Czym są wysokie trawy? Symbolem. Poezja mówi symbolami.
Malarstwo maluje symbole. Pragnienia są tymi wysokimi trawami, w których zagubił
się twój byk. Jeśli zdołasz zrozumieć jakość swej energii, będziesz mógł
zrozumieć, co stanowi dla ciebie spełnienie. Inaczej, nie poznawszy siebie,
stale biegniesz. Ten bieg jest prawie szalony. Zatrzymaj się przy drodze,
pomedytuj chwile, zastanów się nad tym, co robisz, po co to robisz. Nie biegnij
gorączkowo, bo to biegnięcie zmusi cię do jeszcze szybszego biegu. To poszukiwanie
jest trudne, ponieważ prawda jest nie tylko nieznana - jest niepoznawalna. To
poszukiwanie jest trudne, ponieważ poszukujący musi zaryzykować dla niego całe
swoje życie.
Jeśli słuchasz
świętych pism, idziesz z biegiem rzek nazwanych. Jeśli jesteś wyznawcą jakiejś
religii, sekty, kościoła, masz mapę - a dla prawdy nie może być żadnej mapy.

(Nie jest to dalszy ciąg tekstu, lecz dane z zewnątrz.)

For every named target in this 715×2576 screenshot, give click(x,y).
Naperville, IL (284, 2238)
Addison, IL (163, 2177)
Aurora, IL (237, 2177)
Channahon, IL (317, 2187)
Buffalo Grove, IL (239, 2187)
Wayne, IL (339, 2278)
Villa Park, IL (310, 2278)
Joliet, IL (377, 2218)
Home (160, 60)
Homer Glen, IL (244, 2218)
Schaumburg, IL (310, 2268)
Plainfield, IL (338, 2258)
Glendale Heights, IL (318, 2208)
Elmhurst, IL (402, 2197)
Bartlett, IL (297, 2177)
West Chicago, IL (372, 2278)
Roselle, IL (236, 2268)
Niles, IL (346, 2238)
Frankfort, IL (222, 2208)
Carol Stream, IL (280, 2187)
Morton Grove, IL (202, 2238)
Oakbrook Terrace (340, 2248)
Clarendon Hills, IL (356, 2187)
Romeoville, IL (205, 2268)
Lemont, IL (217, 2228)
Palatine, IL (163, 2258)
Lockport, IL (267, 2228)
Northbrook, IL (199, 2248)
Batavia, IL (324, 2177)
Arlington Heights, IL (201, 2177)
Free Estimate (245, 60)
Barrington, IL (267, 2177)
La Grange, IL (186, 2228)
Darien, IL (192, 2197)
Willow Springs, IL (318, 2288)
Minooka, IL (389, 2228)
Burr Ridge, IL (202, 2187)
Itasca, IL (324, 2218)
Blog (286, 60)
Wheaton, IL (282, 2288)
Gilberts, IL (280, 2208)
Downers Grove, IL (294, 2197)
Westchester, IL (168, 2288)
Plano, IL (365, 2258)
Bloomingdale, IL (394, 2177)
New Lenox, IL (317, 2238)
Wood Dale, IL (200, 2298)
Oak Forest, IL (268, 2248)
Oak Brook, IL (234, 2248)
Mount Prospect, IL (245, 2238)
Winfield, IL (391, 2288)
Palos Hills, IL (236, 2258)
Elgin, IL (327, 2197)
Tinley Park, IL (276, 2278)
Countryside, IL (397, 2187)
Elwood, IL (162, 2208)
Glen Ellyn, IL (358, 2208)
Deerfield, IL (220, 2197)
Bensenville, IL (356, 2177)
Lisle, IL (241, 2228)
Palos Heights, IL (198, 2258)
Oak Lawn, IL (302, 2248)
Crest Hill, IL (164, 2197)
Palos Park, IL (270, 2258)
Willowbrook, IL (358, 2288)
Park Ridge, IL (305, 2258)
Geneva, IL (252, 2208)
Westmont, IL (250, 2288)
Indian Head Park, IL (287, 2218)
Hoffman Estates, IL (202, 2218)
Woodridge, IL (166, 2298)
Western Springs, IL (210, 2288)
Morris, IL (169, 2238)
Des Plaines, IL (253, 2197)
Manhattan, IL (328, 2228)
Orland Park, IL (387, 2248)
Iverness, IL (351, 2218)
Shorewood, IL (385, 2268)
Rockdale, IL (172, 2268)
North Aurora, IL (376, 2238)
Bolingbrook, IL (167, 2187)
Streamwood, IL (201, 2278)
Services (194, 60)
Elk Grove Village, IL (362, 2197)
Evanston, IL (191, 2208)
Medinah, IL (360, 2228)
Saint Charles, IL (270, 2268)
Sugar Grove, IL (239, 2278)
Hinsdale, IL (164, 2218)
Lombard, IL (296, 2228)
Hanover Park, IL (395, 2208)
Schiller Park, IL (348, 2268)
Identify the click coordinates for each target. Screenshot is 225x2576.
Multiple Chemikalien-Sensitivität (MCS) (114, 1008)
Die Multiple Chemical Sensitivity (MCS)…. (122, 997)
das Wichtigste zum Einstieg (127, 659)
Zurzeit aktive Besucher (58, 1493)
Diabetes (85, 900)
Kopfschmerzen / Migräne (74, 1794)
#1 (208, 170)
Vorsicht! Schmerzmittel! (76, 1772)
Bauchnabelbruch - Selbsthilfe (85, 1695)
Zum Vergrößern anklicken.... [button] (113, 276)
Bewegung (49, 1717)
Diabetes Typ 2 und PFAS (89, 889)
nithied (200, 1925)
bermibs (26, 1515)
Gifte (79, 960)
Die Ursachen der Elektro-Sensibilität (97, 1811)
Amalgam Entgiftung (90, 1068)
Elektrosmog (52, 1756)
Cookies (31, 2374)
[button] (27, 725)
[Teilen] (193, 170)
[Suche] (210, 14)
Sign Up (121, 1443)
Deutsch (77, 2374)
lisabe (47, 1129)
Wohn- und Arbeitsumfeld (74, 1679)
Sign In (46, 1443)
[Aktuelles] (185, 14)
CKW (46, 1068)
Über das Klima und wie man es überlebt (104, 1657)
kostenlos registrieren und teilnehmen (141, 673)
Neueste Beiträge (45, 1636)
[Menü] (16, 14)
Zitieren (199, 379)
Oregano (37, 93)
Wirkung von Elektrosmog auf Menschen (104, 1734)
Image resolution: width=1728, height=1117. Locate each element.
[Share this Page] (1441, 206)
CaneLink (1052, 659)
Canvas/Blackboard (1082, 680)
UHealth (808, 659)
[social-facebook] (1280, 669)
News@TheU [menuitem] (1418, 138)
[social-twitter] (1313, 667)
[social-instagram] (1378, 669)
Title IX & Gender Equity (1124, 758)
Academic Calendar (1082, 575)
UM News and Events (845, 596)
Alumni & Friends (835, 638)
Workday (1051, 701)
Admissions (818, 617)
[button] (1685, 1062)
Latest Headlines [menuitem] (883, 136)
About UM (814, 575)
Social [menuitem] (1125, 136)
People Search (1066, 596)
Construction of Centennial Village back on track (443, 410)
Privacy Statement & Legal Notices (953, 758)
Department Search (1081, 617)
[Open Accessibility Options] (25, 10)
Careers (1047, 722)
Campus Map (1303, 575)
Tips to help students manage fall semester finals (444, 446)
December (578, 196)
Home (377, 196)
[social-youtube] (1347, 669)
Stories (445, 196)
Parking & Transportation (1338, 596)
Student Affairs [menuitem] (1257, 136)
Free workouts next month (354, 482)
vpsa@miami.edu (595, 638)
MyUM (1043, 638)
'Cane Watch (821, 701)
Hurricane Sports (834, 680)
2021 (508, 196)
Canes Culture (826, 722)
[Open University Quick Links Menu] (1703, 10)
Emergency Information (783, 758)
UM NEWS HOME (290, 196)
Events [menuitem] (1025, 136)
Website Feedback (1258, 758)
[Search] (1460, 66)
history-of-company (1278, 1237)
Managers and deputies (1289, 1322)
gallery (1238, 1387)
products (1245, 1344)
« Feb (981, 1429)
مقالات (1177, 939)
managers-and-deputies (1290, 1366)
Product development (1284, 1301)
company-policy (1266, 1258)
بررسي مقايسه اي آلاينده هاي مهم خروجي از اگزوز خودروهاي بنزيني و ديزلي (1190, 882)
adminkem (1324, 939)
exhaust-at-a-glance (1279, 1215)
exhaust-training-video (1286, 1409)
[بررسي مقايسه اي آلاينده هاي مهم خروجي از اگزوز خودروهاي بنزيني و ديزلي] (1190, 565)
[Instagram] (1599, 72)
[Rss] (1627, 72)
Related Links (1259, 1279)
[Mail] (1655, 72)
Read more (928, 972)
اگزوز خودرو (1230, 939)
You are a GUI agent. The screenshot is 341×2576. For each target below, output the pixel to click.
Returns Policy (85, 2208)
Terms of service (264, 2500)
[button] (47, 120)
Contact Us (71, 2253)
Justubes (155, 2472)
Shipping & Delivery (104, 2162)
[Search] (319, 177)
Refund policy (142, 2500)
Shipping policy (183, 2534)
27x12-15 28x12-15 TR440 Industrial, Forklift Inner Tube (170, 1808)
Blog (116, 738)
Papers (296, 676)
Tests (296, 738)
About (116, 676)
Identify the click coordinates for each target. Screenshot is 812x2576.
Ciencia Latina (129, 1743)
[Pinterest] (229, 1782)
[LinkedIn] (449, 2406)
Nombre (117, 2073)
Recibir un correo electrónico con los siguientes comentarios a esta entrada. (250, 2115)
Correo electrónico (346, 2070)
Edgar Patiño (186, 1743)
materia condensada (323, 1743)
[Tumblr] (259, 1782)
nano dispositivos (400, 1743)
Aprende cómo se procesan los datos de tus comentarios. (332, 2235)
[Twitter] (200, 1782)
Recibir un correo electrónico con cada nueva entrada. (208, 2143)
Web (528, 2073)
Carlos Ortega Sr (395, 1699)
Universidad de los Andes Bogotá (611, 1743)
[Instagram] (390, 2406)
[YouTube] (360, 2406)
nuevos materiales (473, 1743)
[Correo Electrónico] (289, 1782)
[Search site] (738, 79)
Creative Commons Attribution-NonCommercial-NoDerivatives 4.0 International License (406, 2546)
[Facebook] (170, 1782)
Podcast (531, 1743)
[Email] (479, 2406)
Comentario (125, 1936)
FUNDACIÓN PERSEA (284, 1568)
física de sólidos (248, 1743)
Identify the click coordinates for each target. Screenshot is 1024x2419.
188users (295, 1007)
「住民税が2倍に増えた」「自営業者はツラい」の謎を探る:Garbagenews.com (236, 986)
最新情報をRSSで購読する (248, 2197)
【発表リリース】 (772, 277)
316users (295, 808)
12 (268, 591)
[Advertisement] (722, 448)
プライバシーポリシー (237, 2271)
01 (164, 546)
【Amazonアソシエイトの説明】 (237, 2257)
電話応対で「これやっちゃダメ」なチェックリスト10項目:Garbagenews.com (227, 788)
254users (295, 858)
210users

Nie może być żadnej mapy, ponieważ prawda jest prywatna, nie publiczna. I
przychodzi w tym poszukiwaniu chwila, gdy czujesz się kompletnie wyczerpany,
zmęczony. Zaczynasz myśleć, że lepiej byłoby, gdybyś nigdy tego poszukiwania
nie rozpoczął.
Czujesz się tak
sfrustrowany, że zaczynasz odczuwać zazdrość wobec tych, którzy nigdy takimi
sprawami się nie przejmowali. Jest to naturalne, ale jest to dokładnie ta
chwila, gdy zaczyna się prawdziwe poszukiwanie. Ta wyczerpana energia, to zmęczenie,
pochodzą bowiem z umysłu.
Umysł
czuje się zmęczony, bo umysł zawsze jest szczęśliwy, gdy może korzystać z map.
Wobec znanego, umysł pozostaje panem; wobec nieznanego, dziwnego, umysł jest
całkowicie zagubiony... Taka chwila przychodzi w udziale każdemu człowiekowi, który
szuka.
. Jest to znaczący moment. A jeśli zdołasz
wyruszyć, nawet czując się wyczerpany, zmęczony, sfrustrowany, jeśli mimo tego
zdołasz wyruszyć i iść i iść, umysł zostaje porzucony i pojawiają się pierwsze
przebłyski medytacji.
Na brzegu rzeki, pod drzewami, odkrywam ślady kopyt! Nawet
pod pachnącą trawą widzę te ślady. Głęboko w odległych górach można je znaleźć.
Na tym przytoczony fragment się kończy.